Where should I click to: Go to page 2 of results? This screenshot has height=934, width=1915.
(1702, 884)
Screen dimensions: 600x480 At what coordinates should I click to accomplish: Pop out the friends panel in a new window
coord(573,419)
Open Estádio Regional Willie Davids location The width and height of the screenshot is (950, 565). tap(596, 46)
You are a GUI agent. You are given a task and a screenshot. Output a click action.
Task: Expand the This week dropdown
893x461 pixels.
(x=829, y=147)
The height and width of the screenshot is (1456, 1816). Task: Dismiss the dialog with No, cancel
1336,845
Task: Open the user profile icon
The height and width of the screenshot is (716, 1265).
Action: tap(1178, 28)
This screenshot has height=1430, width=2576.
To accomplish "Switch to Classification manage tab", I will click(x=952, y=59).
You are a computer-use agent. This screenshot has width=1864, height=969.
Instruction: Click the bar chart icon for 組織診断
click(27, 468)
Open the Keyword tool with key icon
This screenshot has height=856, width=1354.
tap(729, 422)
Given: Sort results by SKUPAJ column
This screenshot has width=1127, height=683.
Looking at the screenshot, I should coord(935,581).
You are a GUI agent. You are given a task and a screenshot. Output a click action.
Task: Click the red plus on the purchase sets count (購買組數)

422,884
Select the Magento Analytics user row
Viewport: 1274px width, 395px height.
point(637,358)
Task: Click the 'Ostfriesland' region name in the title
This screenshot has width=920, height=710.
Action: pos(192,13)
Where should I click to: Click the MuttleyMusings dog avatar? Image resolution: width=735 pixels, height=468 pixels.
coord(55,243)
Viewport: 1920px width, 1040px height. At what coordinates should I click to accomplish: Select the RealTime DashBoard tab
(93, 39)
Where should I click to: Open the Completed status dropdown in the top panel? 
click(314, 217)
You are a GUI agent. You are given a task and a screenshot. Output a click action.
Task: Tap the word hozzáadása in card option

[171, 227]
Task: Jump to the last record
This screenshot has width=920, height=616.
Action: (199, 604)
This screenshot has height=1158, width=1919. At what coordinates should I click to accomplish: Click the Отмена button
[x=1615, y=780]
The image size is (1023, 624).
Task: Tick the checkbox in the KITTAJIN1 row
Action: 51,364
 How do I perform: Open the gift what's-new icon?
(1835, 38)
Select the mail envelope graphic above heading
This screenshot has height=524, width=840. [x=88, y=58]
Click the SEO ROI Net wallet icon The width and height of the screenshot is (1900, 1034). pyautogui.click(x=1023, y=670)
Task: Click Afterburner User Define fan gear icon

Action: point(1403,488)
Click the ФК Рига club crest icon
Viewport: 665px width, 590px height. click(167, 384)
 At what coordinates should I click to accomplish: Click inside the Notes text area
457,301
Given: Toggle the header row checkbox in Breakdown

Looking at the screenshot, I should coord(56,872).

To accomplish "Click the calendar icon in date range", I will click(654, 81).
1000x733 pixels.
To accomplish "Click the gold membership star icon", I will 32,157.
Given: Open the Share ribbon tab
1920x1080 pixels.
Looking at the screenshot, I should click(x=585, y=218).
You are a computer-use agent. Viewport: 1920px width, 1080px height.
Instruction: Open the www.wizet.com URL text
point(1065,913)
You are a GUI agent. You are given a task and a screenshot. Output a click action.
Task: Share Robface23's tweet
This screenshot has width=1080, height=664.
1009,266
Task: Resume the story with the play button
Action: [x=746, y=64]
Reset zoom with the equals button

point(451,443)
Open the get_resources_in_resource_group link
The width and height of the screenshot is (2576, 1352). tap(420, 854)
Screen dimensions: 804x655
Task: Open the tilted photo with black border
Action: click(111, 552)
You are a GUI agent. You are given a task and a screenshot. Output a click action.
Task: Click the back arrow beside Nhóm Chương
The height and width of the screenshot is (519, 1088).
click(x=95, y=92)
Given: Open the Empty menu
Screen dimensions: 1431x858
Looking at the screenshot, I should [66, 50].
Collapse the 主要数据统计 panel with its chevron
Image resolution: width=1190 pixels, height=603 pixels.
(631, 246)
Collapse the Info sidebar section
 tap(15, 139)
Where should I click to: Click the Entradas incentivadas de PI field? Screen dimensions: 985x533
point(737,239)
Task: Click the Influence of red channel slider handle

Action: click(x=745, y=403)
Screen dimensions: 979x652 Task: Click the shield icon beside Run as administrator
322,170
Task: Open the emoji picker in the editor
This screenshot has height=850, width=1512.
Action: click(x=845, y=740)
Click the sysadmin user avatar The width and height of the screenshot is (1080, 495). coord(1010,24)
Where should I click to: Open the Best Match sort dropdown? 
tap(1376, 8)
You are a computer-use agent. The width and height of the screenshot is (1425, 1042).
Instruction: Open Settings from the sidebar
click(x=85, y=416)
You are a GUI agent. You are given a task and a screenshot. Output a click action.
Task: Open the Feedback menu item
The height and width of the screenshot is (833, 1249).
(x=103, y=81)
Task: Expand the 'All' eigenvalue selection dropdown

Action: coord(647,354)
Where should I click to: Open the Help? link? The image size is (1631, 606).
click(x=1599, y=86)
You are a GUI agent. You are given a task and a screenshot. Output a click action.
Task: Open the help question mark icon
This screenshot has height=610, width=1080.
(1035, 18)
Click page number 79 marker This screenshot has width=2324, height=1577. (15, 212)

+--

- Goal -
Rewrite all of the lines above, replacing every "GUI agent" with "interface agent" and leaving everything else unchanged.

- Output for this task -
Where should I click to: Go to page 2 of results? This screenshot has height=934, width=1915.
(1702, 884)
Screen dimensions: 600x480 At what coordinates should I click to accomplish: Pop out the friends panel in a new window
coord(573,419)
Open Estádio Regional Willie Davids location The width and height of the screenshot is (950, 565). tap(596, 46)
You are a interface agent. You are given a task and a screenshot. Output a click action.
Task: Expand the This week dropdown
893x461 pixels.
(x=829, y=147)
The height and width of the screenshot is (1456, 1816). Task: Dismiss the dialog with No, cancel
1336,845
Task: Open the user profile icon
The height and width of the screenshot is (716, 1265).
Action: tap(1178, 28)
This screenshot has height=1430, width=2576.
To accomplish "Switch to Classification manage tab", I will click(x=952, y=59).
You are a computer-use agent. This screenshot has width=1864, height=969.
Instruction: Click the bar chart icon for 組織診断
click(27, 468)
Open the Keyword tool with key icon
This screenshot has height=856, width=1354.
tap(729, 422)
Given: Sort results by SKUPAJ column
This screenshot has width=1127, height=683.
Looking at the screenshot, I should coord(935,581).
You are a interface agent. You are given a task and a screenshot. Output a click action.
Task: Click the red plus on the purchase sets count (購買組數)

422,884
Select the Magento Analytics user row
Viewport: 1274px width, 395px height.
point(637,358)
Task: Click the 'Ostfriesland' region name in the title
This screenshot has width=920, height=710.
Action: pos(192,13)
Where should I click to: Click the MuttleyMusings dog avatar? Image resolution: width=735 pixels, height=468 pixels.
coord(55,243)
Viewport: 1920px width, 1040px height. At what coordinates should I click to accomplish: Select the RealTime DashBoard tab
(93, 39)
Where should I click to: Open the Completed status dropdown in the top panel? 
click(314, 217)
You are a interface agent. You are given a task and a screenshot. Output a click action.
Task: Tap the word hozzáadása in card option

[171, 227]
Task: Jump to the last record
This screenshot has width=920, height=616.
Action: (199, 604)
This screenshot has height=1158, width=1919. At what coordinates should I click to accomplish: Click the Отмена button
[x=1615, y=780]
The image size is (1023, 624).
Task: Tick the checkbox in the KITTAJIN1 row
Action: 51,364
 How do I perform: Open the gift what's-new icon?
(1835, 38)
Select the mail envelope graphic above heading
This screenshot has height=524, width=840. [x=88, y=58]
Click the SEO ROI Net wallet icon The width and height of the screenshot is (1900, 1034). pyautogui.click(x=1023, y=670)
Task: Click Afterburner User Define fan gear icon

Action: point(1403,488)
Click the ФК Рига club crest icon
Viewport: 665px width, 590px height. click(167, 384)
 At what coordinates should I click to accomplish: Click inside the Notes text area
457,301
Given: Toggle the header row checkbox in Breakdown

Looking at the screenshot, I should coord(56,872).

To accomplish "Click the calendar icon in date range", I will click(654, 81).
1000x733 pixels.
To accomplish "Click the gold membership star icon", I will 32,157.
Given: Open the Share ribbon tab
1920x1080 pixels.
Looking at the screenshot, I should click(x=585, y=218).
You are a computer-use agent. Viewport: 1920px width, 1080px height.
Instruction: Open the www.wizet.com URL text
point(1065,913)
You are a interface agent. You are given a task and a screenshot. Output a click action.
Task: Share Robface23's tweet
This screenshot has width=1080, height=664.
1009,266
Task: Resume the story with the play button
Action: [x=746, y=64]
Reset zoom with the equals button

point(451,443)
Open the get_resources_in_resource_group link
The width and height of the screenshot is (2576, 1352). tap(420, 854)
Screen dimensions: 804x655
Task: Open the tilted photo with black border
Action: click(111, 552)
You are a interface agent. You are given a task and a screenshot. Output a click action.
Task: Click the back arrow beside Nhóm Chương
The height and width of the screenshot is (519, 1088).
click(x=95, y=92)
Given: Open the Empty menu
Screen dimensions: 1431x858
Looking at the screenshot, I should [66, 50].
Collapse the 主要数据统计 panel with its chevron
Image resolution: width=1190 pixels, height=603 pixels.
(631, 246)
Collapse the Info sidebar section
 tap(15, 139)
Where should I click to: Click the Entradas incentivadas de PI field? Screen dimensions: 985x533
point(737,239)
Task: Click the Influence of red channel slider handle

Action: click(x=745, y=403)
Screen dimensions: 979x652 Task: Click the shield icon beside Run as administrator
322,170
Task: Open the emoji picker in the editor
This screenshot has height=850, width=1512.
Action: click(x=845, y=740)
Click the sysadmin user avatar The width and height of the screenshot is (1080, 495). coord(1010,24)
Where should I click to: Open the Best Match sort dropdown? 
tap(1376, 8)
You are a computer-use agent. The width and height of the screenshot is (1425, 1042).
Instruction: Open Settings from the sidebar
click(x=85, y=416)
You are a interface agent. You are given a task and a screenshot. Output a click action.
Task: Open the Feedback menu item
The height and width of the screenshot is (833, 1249).
(x=103, y=81)
Task: Expand the 'All' eigenvalue selection dropdown

Action: coord(647,354)
Where should I click to: Open the Help? link? The image size is (1631, 606).
click(x=1599, y=86)
You are a interface agent. You are given a task and a screenshot. Output a click action.
Task: Open the help question mark icon
This screenshot has height=610, width=1080.
(1035, 18)
Click page number 79 marker This screenshot has width=2324, height=1577. (15, 212)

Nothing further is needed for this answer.